Bunny's incipient solipsism is threatened by the stirring opening sentence: " 'I am damned,' thinks Bunny Munro in a sudden moment of self-awareness reserved for those who soon to die." This is Beckett's Malone Dies with Catholic supplements. Already, the world is revolting against his selfishness and will not cede. But the realisation passes and Bunny is immediately back to picturing a disembodied vagina – another repository for his self-projection – and glugging a bottle of vodka from the minibar. When he has to deal with the apparent suicide of his wife, he tries to contain his responsibility in his hurried escape. He takes his son on the road – the concert tour meaning is relevant here – and we see things from the boy's perspective. At first, the son's point of view works against his father's domination of the narrative, yet, as we know, he shares his father's name, so he too may be a projection of Bunny Munro. They travel across town to meet his dying and thoroughly unpleasant grandfather, who also just happens to be called Bunny Munro. The centrality and repetition of "un" in their name suggests the eventual negation of all selfhood, as well as the misery of its inheritance. And of course the triune of Bunnys also alludes to the Trinity. Perhaps the holy spirit is embodied by the youngest Bunny. His fascination with learning from the world – he studies an encyclopedia on the road trip – is not as blatant an indication of the possibility of redemption as the toy figure of Darth Vader he places on the dashboard is of the threat of genetic influence. But the symbolic content is a given from start, as this is a narrative borne on the struggle between Bunny's deranged imagination and the world. The death of Bunny Munro would then be the end of the struggle.

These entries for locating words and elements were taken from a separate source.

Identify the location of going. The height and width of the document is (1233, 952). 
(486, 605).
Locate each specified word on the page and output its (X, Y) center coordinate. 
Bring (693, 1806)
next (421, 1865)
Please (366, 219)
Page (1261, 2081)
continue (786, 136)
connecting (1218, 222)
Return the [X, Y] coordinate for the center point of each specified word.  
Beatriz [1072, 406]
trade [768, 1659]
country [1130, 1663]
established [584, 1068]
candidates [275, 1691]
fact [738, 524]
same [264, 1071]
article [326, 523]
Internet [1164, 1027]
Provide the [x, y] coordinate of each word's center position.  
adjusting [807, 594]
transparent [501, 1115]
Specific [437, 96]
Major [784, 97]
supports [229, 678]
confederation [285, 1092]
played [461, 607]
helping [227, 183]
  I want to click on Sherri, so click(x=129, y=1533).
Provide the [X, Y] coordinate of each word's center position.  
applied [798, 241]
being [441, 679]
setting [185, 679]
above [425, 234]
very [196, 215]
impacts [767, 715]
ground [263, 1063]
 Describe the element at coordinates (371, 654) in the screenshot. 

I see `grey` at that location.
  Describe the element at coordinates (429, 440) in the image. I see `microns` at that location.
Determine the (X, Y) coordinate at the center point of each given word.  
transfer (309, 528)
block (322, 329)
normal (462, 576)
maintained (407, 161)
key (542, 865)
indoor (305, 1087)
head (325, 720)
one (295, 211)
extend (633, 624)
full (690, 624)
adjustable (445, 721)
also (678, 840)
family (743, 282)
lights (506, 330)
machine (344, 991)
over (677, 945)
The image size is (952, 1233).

The end of the struggle would also mean the end of the novel. Death is preceded by a final night, a final performance on the road, in which Bunny walks on stage and makes a humble apology to an audience composed of those he has ill loved. Bunny is thrilled, suggesting that his life has really been only one long performance and this its apotheosis. Therefore any remorse he shows on stage also serves his self-regarding posture; it's still all about him. In this sense Nick Cave's stylised performance is necessary to its subject; the spotlight after all cannot illuminate anything beyond the stage. This is the fulfilment and insufficiency of The Death of Bunny Munro. If, as this novel demonstrates, life and art constitute a performance, then Nick Cave's is entertaining, memorable and stimulating. Only after the experience do we note that the performance of death is – in life and in writing – a striking absence.